I just finished reading Carrie’s blog post The Prisoner’s Dilemma & eBay. In the post, Carrie gives a great explanation of the prisoner’s dilemma, so I won’t rehash that here. However, what piqued my interest was the idea that, given the prisoner’s dilemma, online transactions shouldn’t be taking place. Nobody should be willing to give over their credit card without first securing the goods they mean to purchase. In the traditional retail sense, you take your goods to the counter and then hand over your payment, which is why the transaction is easy and acceptable. Online, you see a picture of what you want, pay, and hope that it arrives at your door step (or is there when you go to pick it up).
Carrie gives a great explanation of why a service like eBay continues to thrive: trust. I was thinking about how it came to be in the first place. This also has to do with trust but I think that there’s a bit more to it than that.
I think the answer can be found in two places. First, many of the foundational aspects of networking come into play online, whereas they don’t necessarily in real life. In Understanding Social Networks, our best friend Charles Kadushin (2012) explains how homophily and propinquity play a large part in forming the networks that tie us together (p. 18-19). We have also learned that the more likely I am to have a certain trait or desire, the more likely it is that the people with whom I am networking will also share that trait or desire.

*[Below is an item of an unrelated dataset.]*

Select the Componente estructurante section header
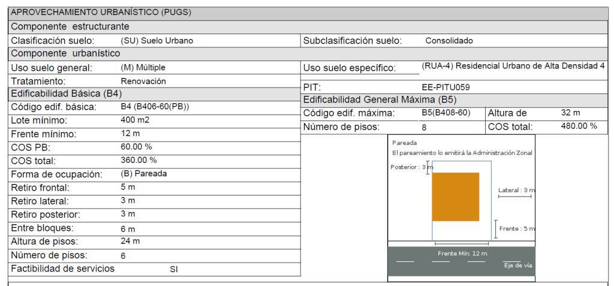614x286 pixels. click(308, 27)
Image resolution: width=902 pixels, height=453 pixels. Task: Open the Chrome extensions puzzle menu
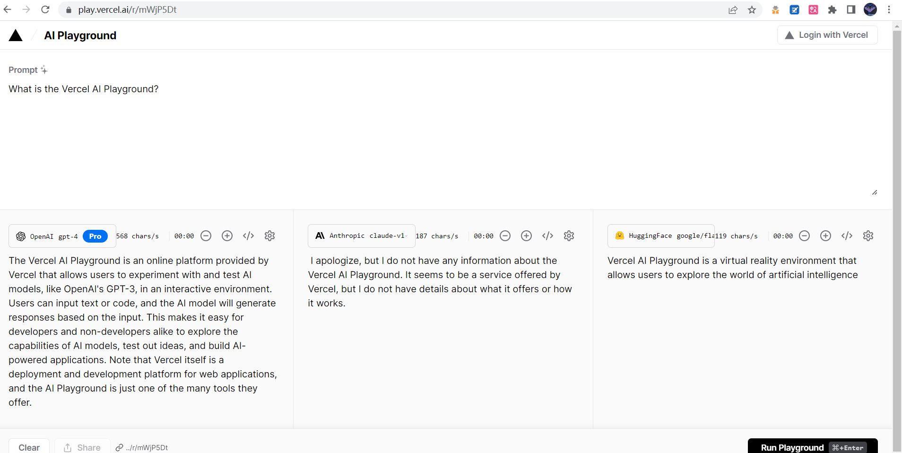click(x=832, y=10)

So what happens if I decide to create a company that sells goods online? Chances are, I’m going to build that service and test it out. I’ll probably involve my friends and family or some close co-workers to help me out. Because we already share some of the same likes and dislikes, we will probably continue to get closer to each other through the act of sharing the same desire to improve on the service. Likewise, when it’s time to present that idea publicly, I’ll probably serve it up to a small population who also shares the same feelings or has the same outlook on whether it’s a good idea to use the service or not. We would start as a small group, with shared interests and a common sense of trust.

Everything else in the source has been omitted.